Hybrid HDFS: decreasing energy consumption and speeding up Hadoop using SSDs
- Published
- Accepted
- Subject Areas
- Data Mining and Machine Learning, Distributed and Parallel Computing
- Keywords
- Hadoop, HDFS, Energy Consumption, HD, SSD, Hybrid, Performance
- Copyright
- © 2015 Polato et al.
- Licence
- This is an open access article distributed under the terms of the Creative Commons Attribution License, which permits unrestricted use, distribution, reproduction and adaptation in any medium and for any purpose provided that it is properly attributed. For attribution, the original author(s), title, publication source (PeerJ PrePrints) and either DOI or URL of the article must be cited.
- Cite this article
- 2015. Hybrid HDFS: decreasing energy consumption and speeding up Hadoop using SSDs. PeerJ PrePrints 3:e1320v1 https://doi.org/10.7287/peerj.preprints.1320v1
Abstract
Apache Hadoop has evolved significantly over the last years, with more than 60 releases bringing new features. By implementing the MapReduce programming paradigm and leveraging HDFS, its distributed file system, Hadoop has become a reliable and fault tolerant middleware for parallel and distributed computing over large datasets. Nevertheless, Hadoop may struggle under certain workloads, resulting in poor performance and high energy consumption. Users increasingly demand that high performance computing solutions being to address sustainability and limit power consumption.
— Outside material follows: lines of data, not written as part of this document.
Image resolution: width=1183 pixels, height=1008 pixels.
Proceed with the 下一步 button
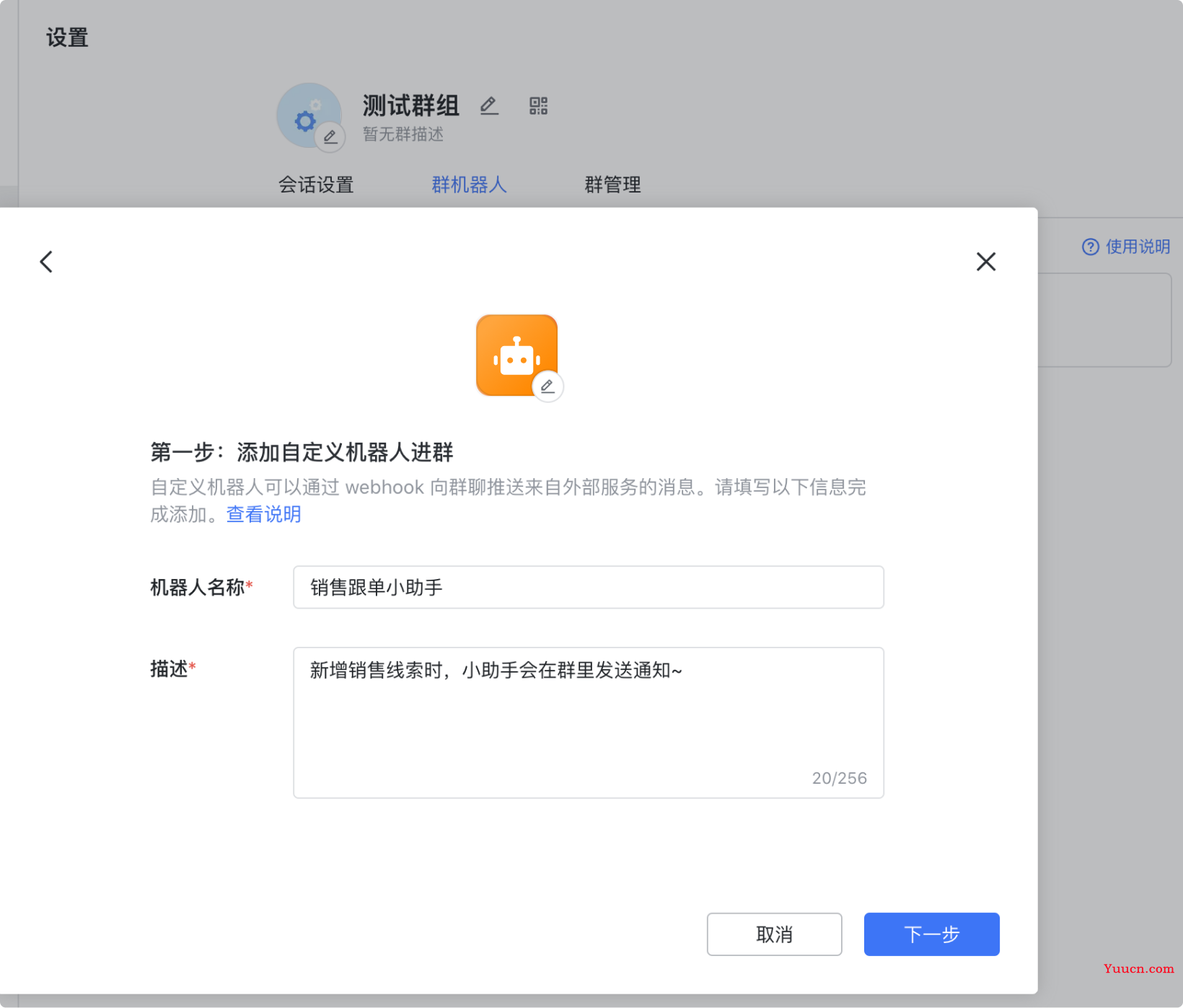[931, 934]
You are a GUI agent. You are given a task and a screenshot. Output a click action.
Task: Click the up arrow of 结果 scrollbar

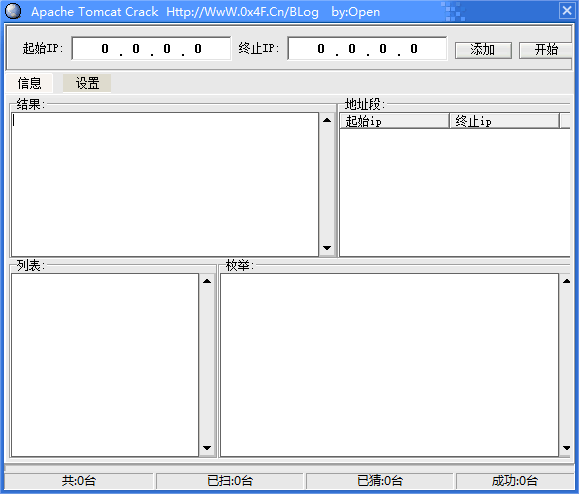pos(327,120)
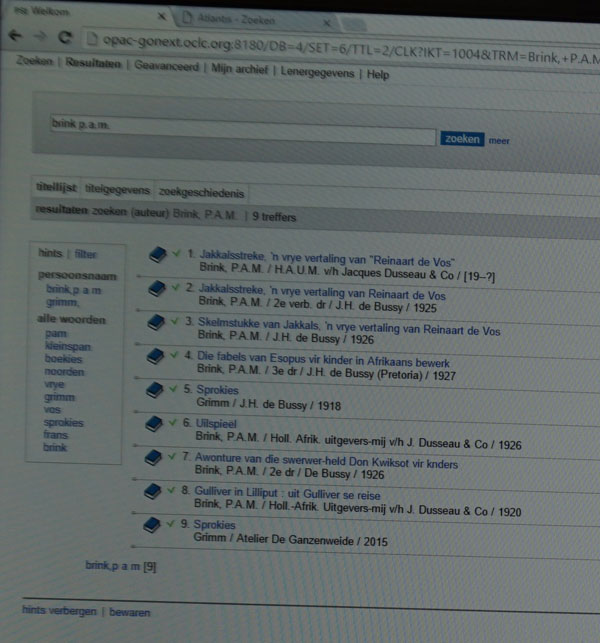
Task: Switch to the titelgegevens tab
Action: [x=117, y=190]
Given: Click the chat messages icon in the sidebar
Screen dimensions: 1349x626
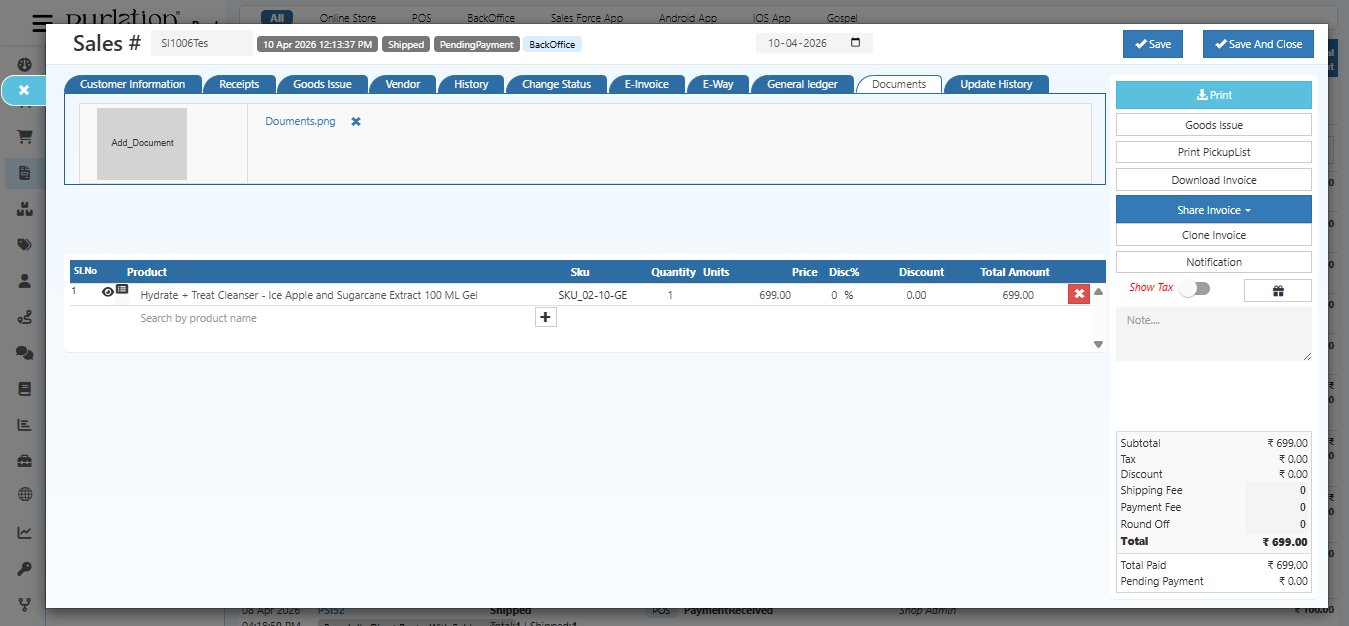Looking at the screenshot, I should point(25,354).
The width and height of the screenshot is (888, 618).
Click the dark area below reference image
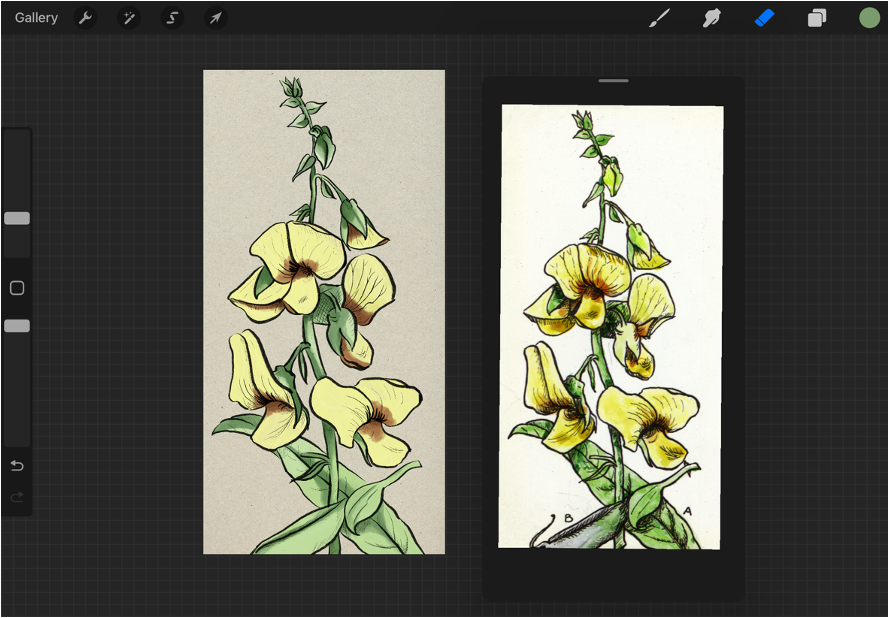[612, 574]
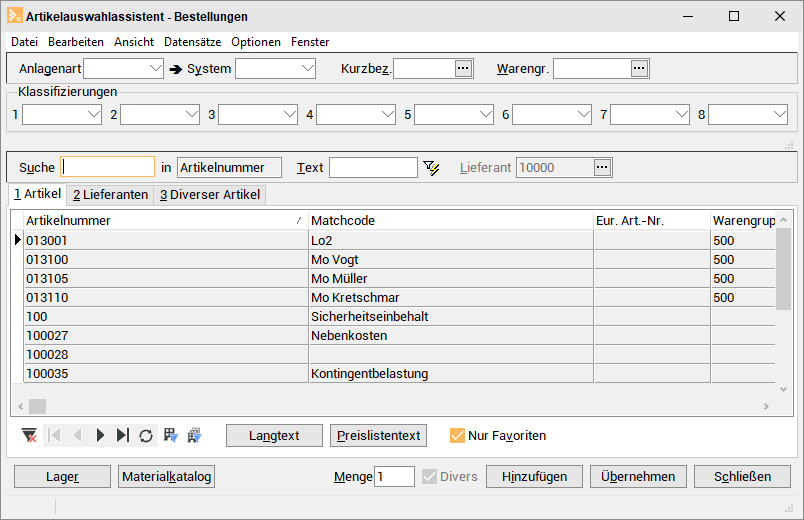Switch to the 2 Lieferanten tab
The height and width of the screenshot is (520, 804).
click(110, 195)
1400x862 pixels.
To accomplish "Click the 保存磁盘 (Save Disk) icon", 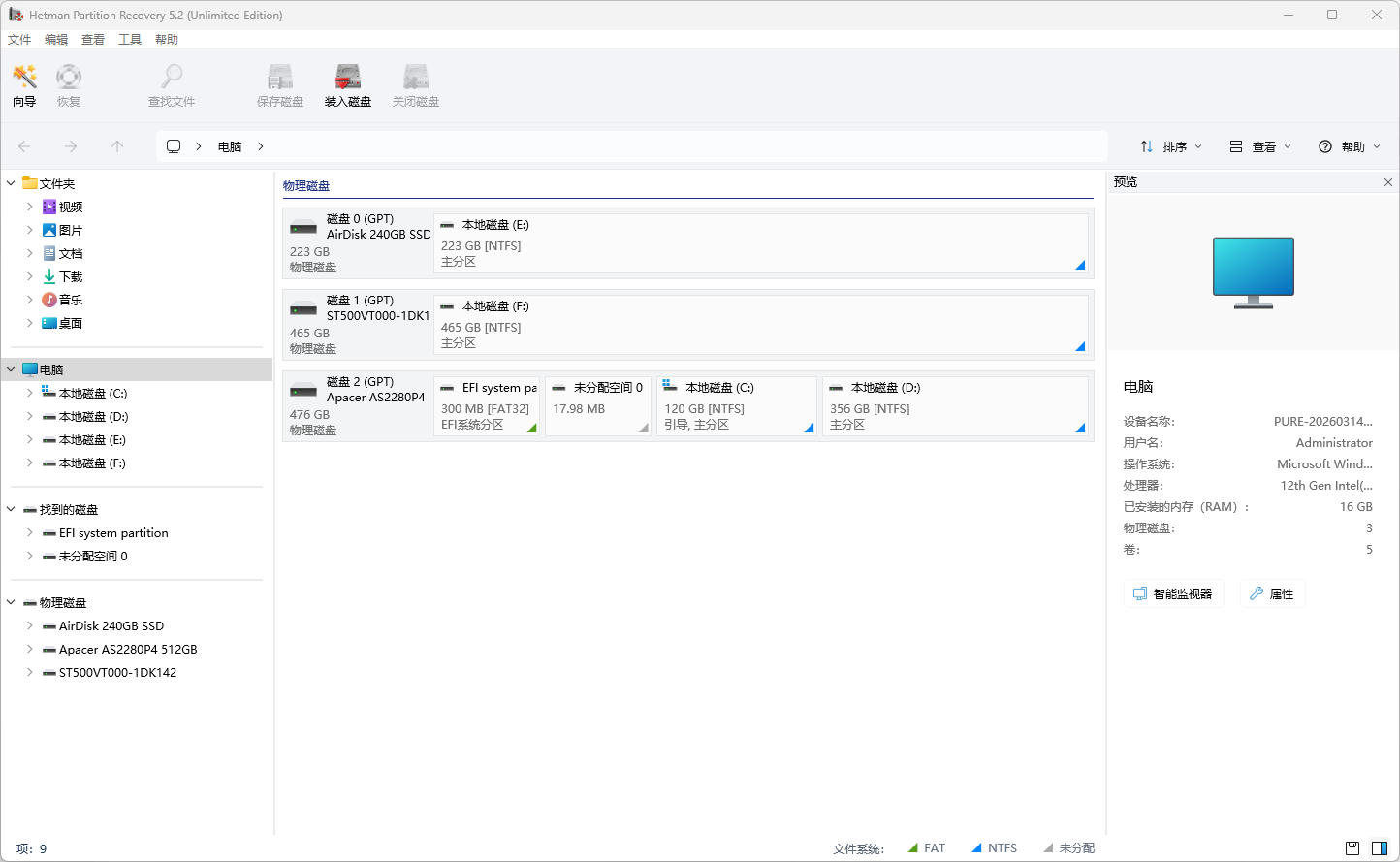I will click(279, 84).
In this paper, we introduce HDFSH, a hybrid storage mechanism for HDFS, which uses a combination of Hard Disks and Solid-State Disks to achieve higher performance while saving power in Hadoop computations. HDFSH brings to middleware the best from HDs (affordable cost per GB and high storage capacity) and SSDs (high throughput and low energy consumption) in a configurable fashion, using dedicated storage zones for each storage device type. We implemented our mechanism as a block placement policy for HDFS, and assessed it over six recent releases of the Hadoop project, representing different designs of the Hadoop middleware. Results indicate that our approach increases overall job performance while decreasing the energy consumption under most hybrid configurations evaluated. Our results also showed that in many cases storing only part of the data in SSDs results in significant energy savings and execution speedups.
Author Comment
This is a preprint submission to PeerJ.